Founded by Serena Ge and Charley Lee and backed by the Y Combinator Winter 2024 batch, Datacurve is deploying a gamified “bounty-hunter” contributor network to tackle one of AI’s most pressing bottlenecks: collecting expert-level, code-engineering-specific data for post-training tasks. The company reports distributing more than US $1 million in bounty rewards to over 14,000 skilled software engineers via its platform, which is designed to produce debugging tasks, algorithmic challenges, private-repo benchmarks, and agent-flow traces rather than generic labelling work.
In announcing the financing, the company emphasised that its model treats data generation as a product—users apply, complete tasks, submit deliverables, and receive payouts—rather than a traditional crowd-labelling operation. Co-founder Serena Ge explained that this experience-first mindset is critical to attracting top engineers who can handle the hardest-to-source datasets required for modern AI systems. As AI model development shifts from static datasets toward dynamic, domain-expert contributions and RL-environment traces, Datacurve’s differentiated supply-chain approach is resonating with funders.

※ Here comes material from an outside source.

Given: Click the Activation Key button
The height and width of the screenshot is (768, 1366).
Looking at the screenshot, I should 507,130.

The Series A funds will support several strategic priorities: scaling the contributor network, enhancing the platform’s verification and quality-control layers, expanding into enterprise customers that build large code-base LLMs, and broadening the domain beyond software engineering into areas such as finance, marketing, and healthcare datasets. Datacurve also aims to deepen its tooling for RLHF (reinforcement-learning human feedback) and agentic-workflow training by producing datasets that reflect real developer behaviour—enabling models to learn end-to-end coding, commit workflows, and complex software reasoning.

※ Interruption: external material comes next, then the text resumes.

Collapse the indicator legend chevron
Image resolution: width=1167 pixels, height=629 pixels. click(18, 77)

Investor enthusiasm underscores the emerging importance of post-training data as a major frontier in AI infrastructure. Chemistry partner Mark Goldberg said that Datacurve is building “the next-generation data network” tailored for agentic AI workflows and deep coding tasks—areas where more generic data-labelling firms struggle. The involvement of contributors and staff from leading AI labs is seen as a vote of confidence in the technical rigor and specialised talent base of Datacurve’s platform.
Yet despite the strong backing and momentum, Datacurve faces significant execution challenges. The task of scaling a high-quality contributor network of expert engineers differs markedly from standard labelling operations—the community must stay motivated, the tasks must remain engaging, and the quality must meet enterprise standards. Additionally, converting custom dataset projects into recurring revenue and enterprise contracts remains key. The company will need to demonstrate that its specialised datasets deliver measurable improvements in model performance, not just collection outputs. Finally, as AI development becomes increasingly insourced by large labs, Datacurve must prove the value of an external data-supply layer in an ecosystem where many players build their own datasets.
With the US $15 million raise now secured, Datacurve is positioned to accelerate its transition from an early-stage startup to a data-infrastructure platform poised to serve the next wave of AI agents and code-based models. The company’s progress will likely be measured by how its datasets are adopted by major model developers, how well its contributor marketplace scales, and how its tools and workflow capabilities expand into adjacent domains.